Now, the gig economy is not a direct reflection of all professional classes and markets, and there have been other studies showing that instead of eliminating employees, gen AI actually makes workers better -- a Harvard Business School study found that consultants who were able to incorporate GPT-4 into their work were able to do 12% more work in 75% of the time, and their work was deemed to be 40% better than the control group work. The working paper's authors stressed that these effects held only to work "within the frontiers of AI capabilities," and if people used the gen AI tools outside those parameters, the AI-assisted work was substantially worse.
So what are we looking at with these studies? It might help to look at how technology has affected jobs in the past. In 2015, a segment on NPR's "All Things Considered" examined how the electronic spreadsheet affected businesses -- and jobs. As journalist Jacob Goldstein said about Visicalc's impact: "Lots of bookkeepers and accounting clerks were replaced by spreadsheet software. But the number of jobs for accountants? Surprisingly, that actually increased. Here's why - people started asking accountants … to do more."
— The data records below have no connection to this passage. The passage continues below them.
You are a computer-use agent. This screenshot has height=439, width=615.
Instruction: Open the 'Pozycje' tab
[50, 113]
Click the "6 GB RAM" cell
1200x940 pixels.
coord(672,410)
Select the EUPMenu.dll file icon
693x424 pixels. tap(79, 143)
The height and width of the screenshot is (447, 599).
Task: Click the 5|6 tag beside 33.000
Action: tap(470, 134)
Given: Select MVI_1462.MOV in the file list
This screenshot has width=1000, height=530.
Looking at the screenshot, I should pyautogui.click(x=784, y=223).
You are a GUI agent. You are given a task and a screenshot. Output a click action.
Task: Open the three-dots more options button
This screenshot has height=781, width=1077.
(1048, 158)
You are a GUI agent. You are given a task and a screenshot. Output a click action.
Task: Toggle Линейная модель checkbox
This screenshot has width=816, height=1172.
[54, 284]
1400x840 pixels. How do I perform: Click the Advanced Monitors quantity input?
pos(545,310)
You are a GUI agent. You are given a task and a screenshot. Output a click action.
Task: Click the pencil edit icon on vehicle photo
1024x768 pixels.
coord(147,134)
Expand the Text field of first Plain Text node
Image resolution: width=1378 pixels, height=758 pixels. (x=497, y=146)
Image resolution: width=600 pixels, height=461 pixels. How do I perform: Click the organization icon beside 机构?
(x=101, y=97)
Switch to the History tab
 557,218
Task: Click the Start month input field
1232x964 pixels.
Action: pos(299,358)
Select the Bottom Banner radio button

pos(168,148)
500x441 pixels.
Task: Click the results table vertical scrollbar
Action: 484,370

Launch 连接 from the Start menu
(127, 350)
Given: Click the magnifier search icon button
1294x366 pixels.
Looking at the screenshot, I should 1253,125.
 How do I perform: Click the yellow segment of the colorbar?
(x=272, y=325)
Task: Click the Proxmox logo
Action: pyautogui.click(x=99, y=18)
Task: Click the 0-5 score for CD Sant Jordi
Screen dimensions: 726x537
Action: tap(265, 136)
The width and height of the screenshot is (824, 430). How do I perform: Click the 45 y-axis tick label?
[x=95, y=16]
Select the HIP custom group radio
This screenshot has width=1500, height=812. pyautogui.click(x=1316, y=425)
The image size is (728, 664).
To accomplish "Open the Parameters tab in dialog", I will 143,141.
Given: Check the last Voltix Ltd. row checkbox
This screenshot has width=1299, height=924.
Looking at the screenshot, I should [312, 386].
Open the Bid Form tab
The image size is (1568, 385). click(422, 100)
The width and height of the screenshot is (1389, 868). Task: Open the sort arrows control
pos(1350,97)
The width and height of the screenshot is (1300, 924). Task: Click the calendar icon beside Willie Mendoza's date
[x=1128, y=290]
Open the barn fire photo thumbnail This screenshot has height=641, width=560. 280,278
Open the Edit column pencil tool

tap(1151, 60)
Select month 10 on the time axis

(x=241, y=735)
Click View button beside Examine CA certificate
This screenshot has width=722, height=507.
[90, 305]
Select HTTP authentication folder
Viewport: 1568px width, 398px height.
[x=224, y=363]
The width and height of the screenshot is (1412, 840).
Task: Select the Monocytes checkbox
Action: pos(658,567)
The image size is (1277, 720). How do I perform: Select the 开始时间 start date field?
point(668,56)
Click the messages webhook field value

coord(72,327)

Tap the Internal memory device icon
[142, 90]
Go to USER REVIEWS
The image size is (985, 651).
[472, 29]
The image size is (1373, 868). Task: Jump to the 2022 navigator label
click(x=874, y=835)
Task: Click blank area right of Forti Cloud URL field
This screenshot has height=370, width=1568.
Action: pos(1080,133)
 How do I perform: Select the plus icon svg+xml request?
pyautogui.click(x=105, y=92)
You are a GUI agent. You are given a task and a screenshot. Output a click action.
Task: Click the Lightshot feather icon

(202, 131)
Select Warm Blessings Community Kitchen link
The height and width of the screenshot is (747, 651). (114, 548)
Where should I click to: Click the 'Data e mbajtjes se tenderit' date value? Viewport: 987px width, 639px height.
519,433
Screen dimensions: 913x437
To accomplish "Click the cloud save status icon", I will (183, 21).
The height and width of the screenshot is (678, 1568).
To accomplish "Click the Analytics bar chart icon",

A year later, Boston University's Executive Director of the Technology & Policy Research Initiative, James Bessen, released a working paper on research examining how computer automation affects jobs and found, "Occupations that use computers grow faster, not slower. This is true even for highly routine and mid-wage occupations."
So if you're a manager or workplace strategist, you've got your talking points for how to introduce and manage gen AI tools in your workplace this year: This technology might take your job -- but it will definitely change it. How to help the workforce remain engaged and manage those changes will be an ongoing challenge.